Anyone hoping to investigate an academic’s extramural speech they find distasteful will be disappointed. Professor Parcak remains protected both by academic freedom and the First Amendment. There is nothing for the University of Alabama to investigate in her case. She cannot be fired for her extramural speech, and, as a tenured professor, she enjoys more security than junior or non-tenure-track faculty, who while granted academic freedom in principle, have less protection.
As a frequent user of social media, however, Professor Parcak understands the wider often unintended consequences of sharing her opinions. Followers and fans cheer her and share her words, while detractors object loudly and often maliciously, as she well knows since she has been extensively doxed and harassed online to the point of hiding her twitter recently. The personal costs of such harassment are high. Moreover, Professor Parcak’s extramural speech is fair game for future opportunities who might judge her character in their decision-making whether to hire or to offer awards or anything else.
Expressing public ill-will is tricky and deliciously tempting since it is the dominant ethos of social media these days.
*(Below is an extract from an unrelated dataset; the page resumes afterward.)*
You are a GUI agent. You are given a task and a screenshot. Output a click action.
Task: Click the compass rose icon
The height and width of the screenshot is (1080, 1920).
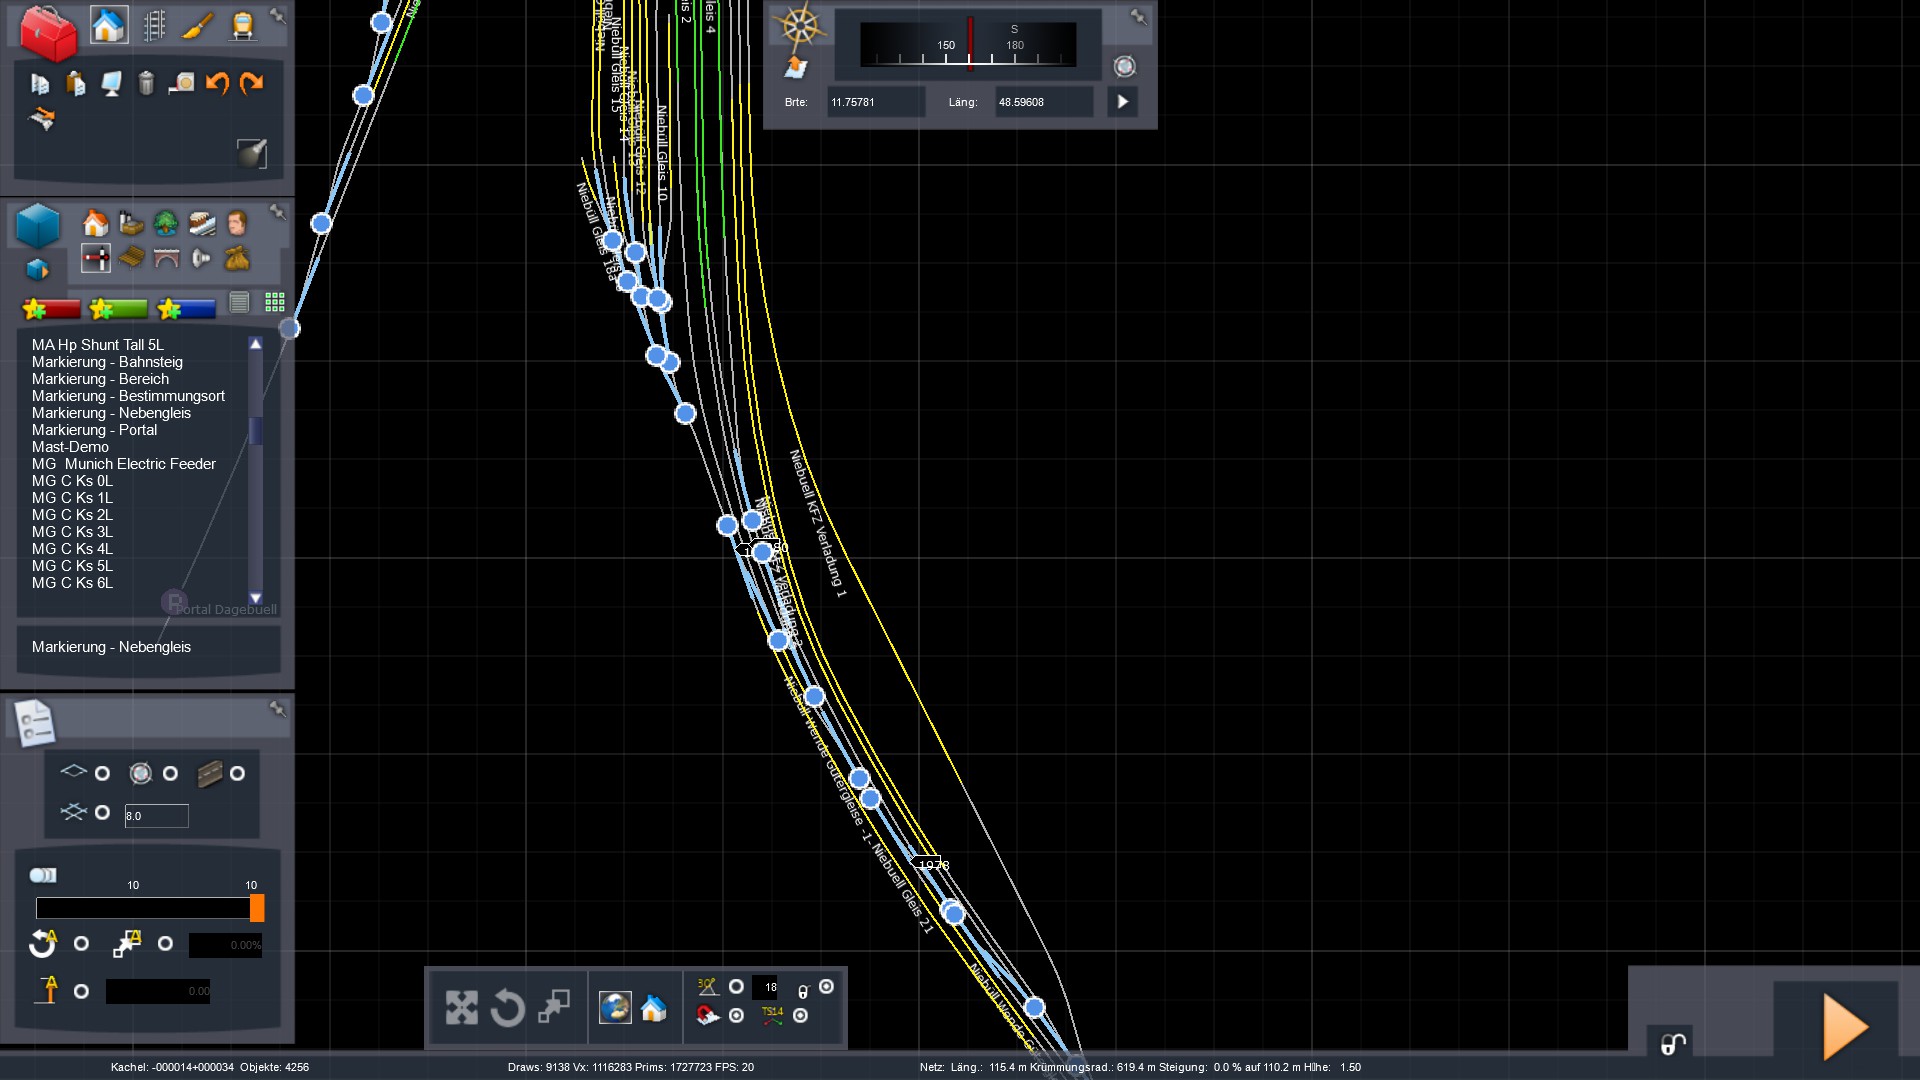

Consider what Aristotle has to say in his Rhetoric about the pleasure of wishing someone ill in a slight or insult:
The cause of the pleasure felt by those who insult is the idea that, in ill-treating others, they are more fully showing superiority. 1378b
Someone who insults the late trash talking Limbaugh might feel superior to him, but their words will get them dragged through the mud in brutal effort to teach them otherwise. Social media reserves taking pleasure at an other’s demise, what German-speakers call Schadenfreude, only for the most malicious. Rush Limbaugh was a pioneer of online Schadenfreude and his fans jealously guard this type of speech for themselves. Indeed, Limbaugh’s ad hominem style of attack on his political opponents enabled much of the caustic divisive speech we have today. It would be no exaggeration to say his rhetorical choices enabled other bullies and misogynists like Donald Trump.
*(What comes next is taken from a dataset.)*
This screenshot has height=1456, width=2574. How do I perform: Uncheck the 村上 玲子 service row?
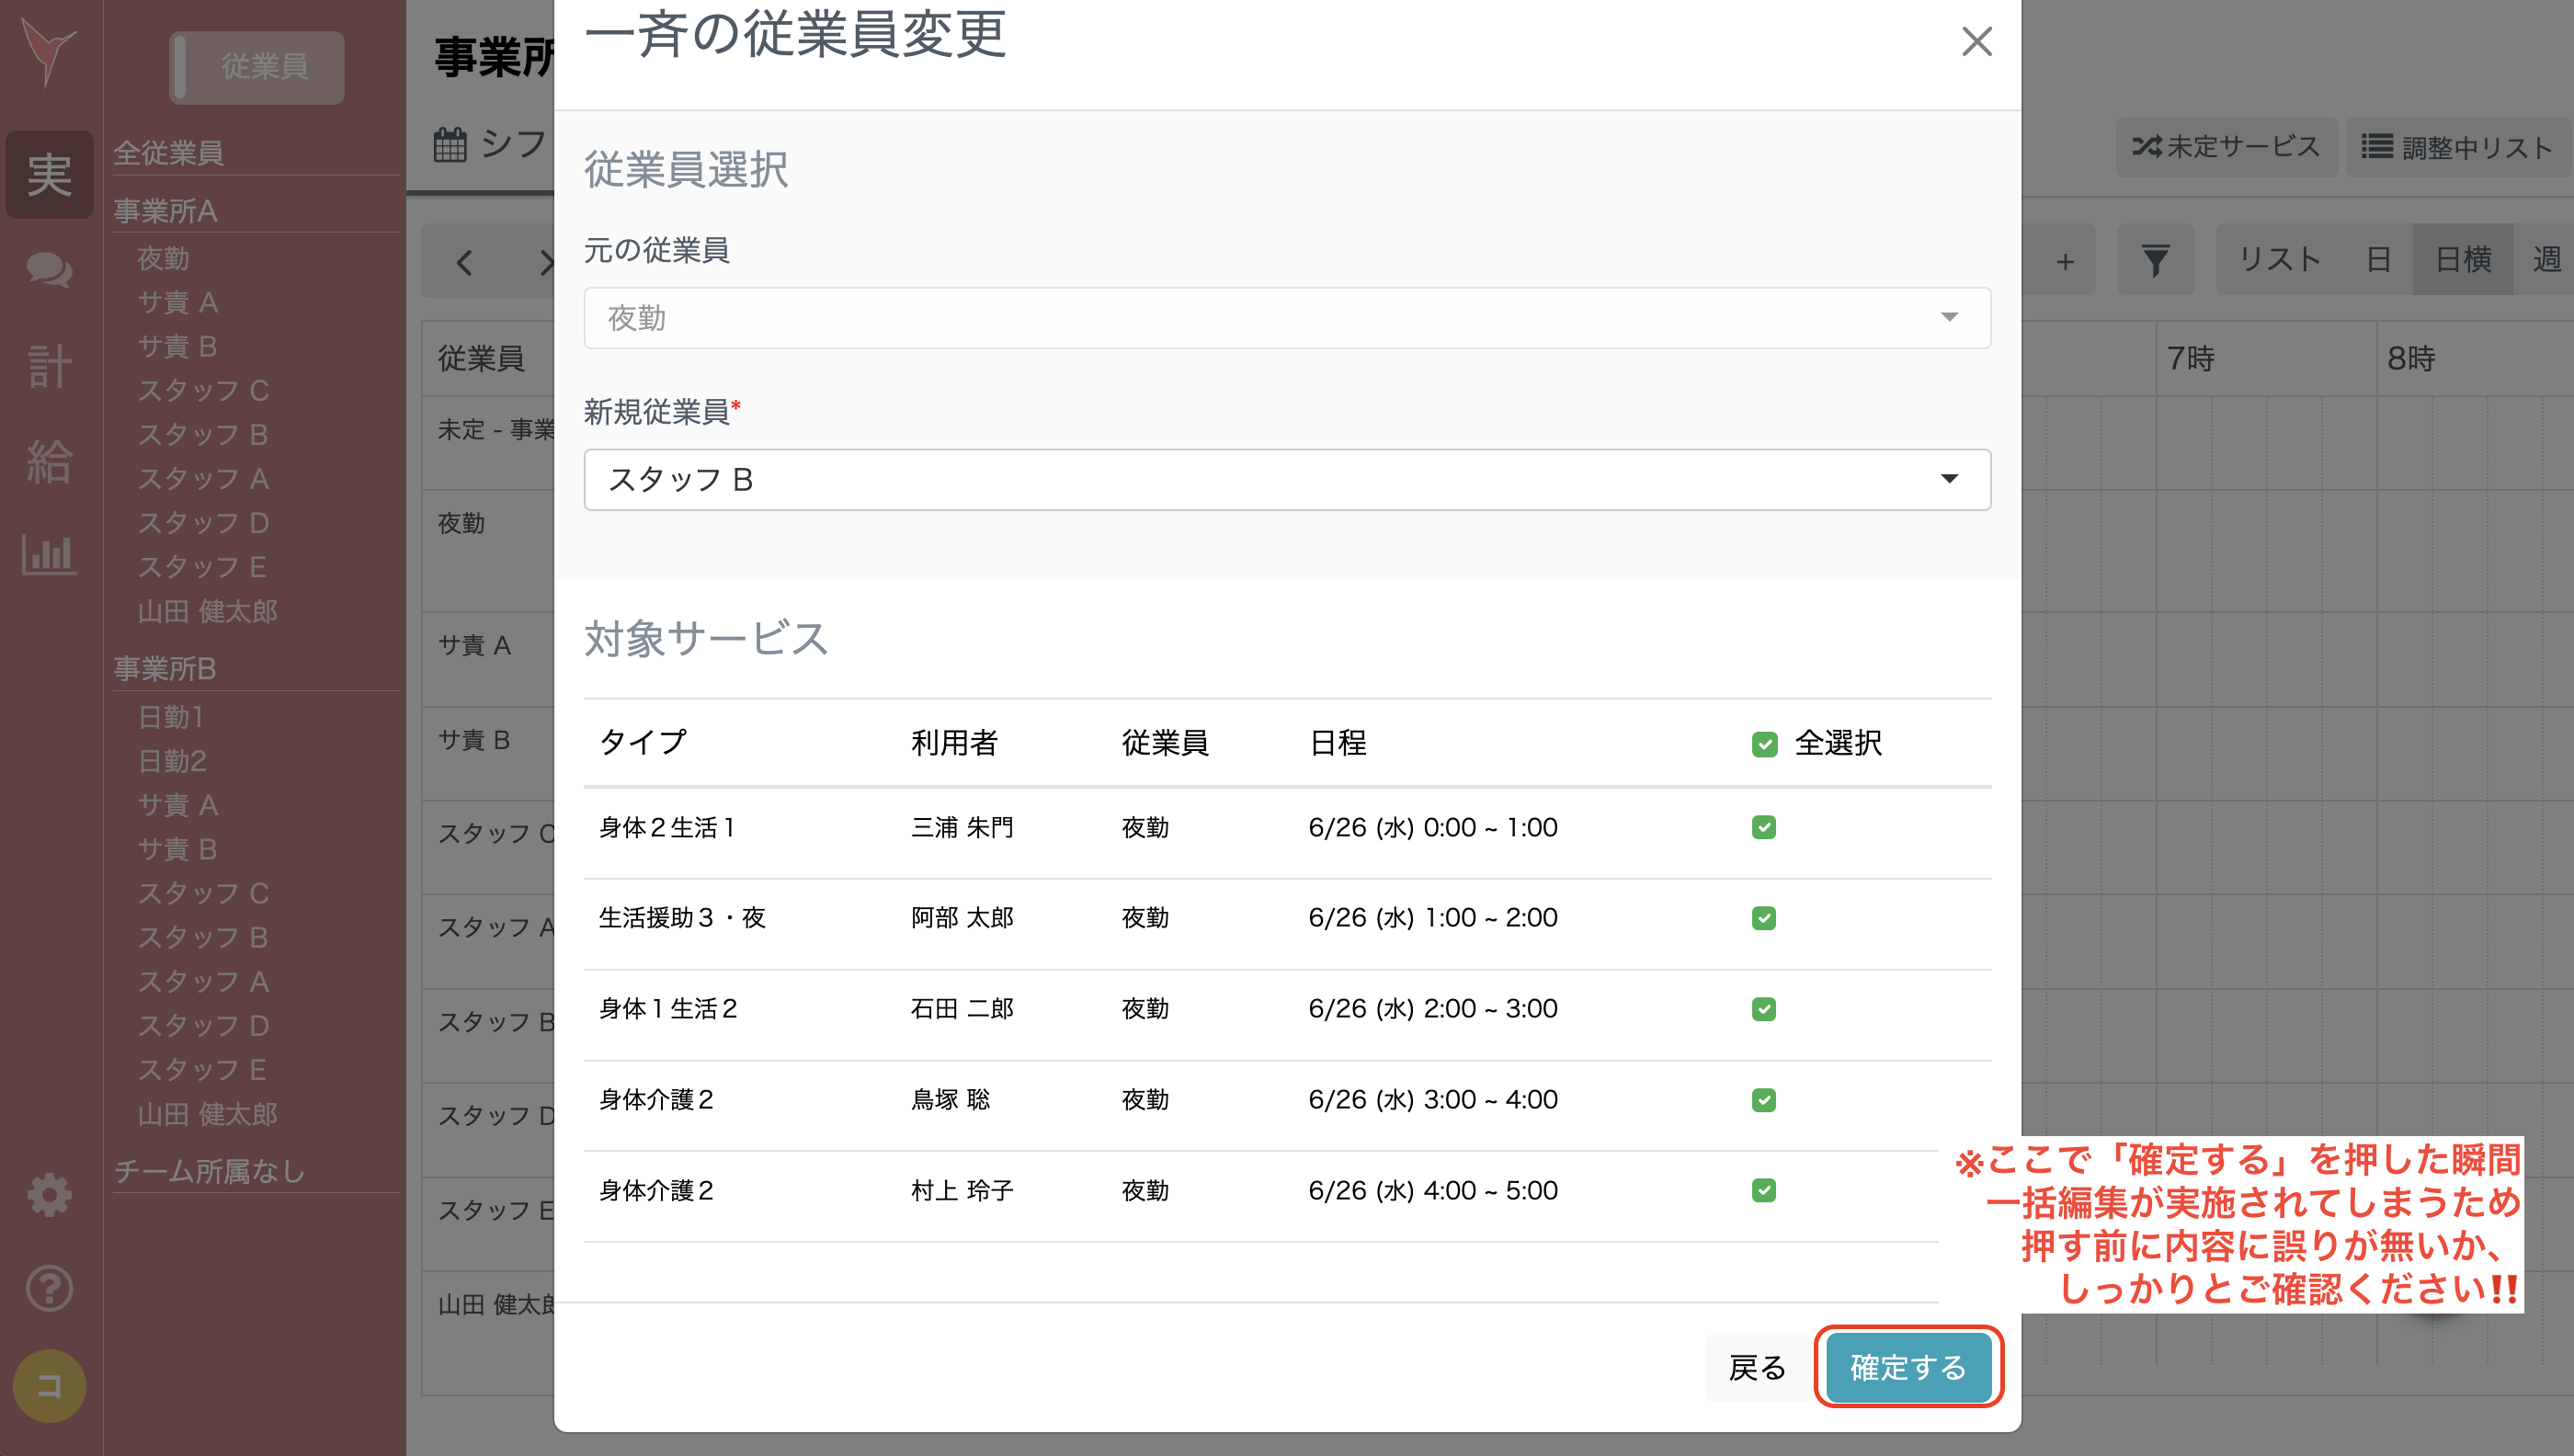(x=1765, y=1190)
This is why Sarah Parcak’s Schadenfreude is troubling. On the one hand, it seems only fair that she might enjoy turning the bully’s tactics on him and she’d have been no more tasteless than he in his lifetime. Whatever one might think of Parcak’s tweet, she is legally and professionally free to do so, and is merely participating in the established social media ethos. On the other, Schadenfeude is a rhetorical mode better left underused. It is expensive for everyone: the person who laughs at the other’s pain becomes morally suspect as “cruel;” their community, if they celebrate this cruelty also stoop to unkindess, and all future communities, wherever the person may hope to go will evaluate their actions and speech.
The temptation to Schadenfreude has always been palpable and lead to divisive climates. Rabbi Meir, a Jewish sage who lived in the time of the Mishna somewhere between 536 BCE – 70 CE, once cursed his enemies and wished ill upon them, promising to celebrate their demise. His wife, Buriah, knew better, reminding him that downfall of evil doers brings no joy for they missed their chance to do otherwise.
Schadenfreude is a conversation stopper. Academics can choose other rhetorical modes. No one has ever imagined academics drive cultural change, nor is the public staking their hopes to end cultural polarization on the denizens of the ivory tower, whose mawkishness remains legendary. But academics can model better forms of communication, especially, since so much of their work requires taking responsibility for their words.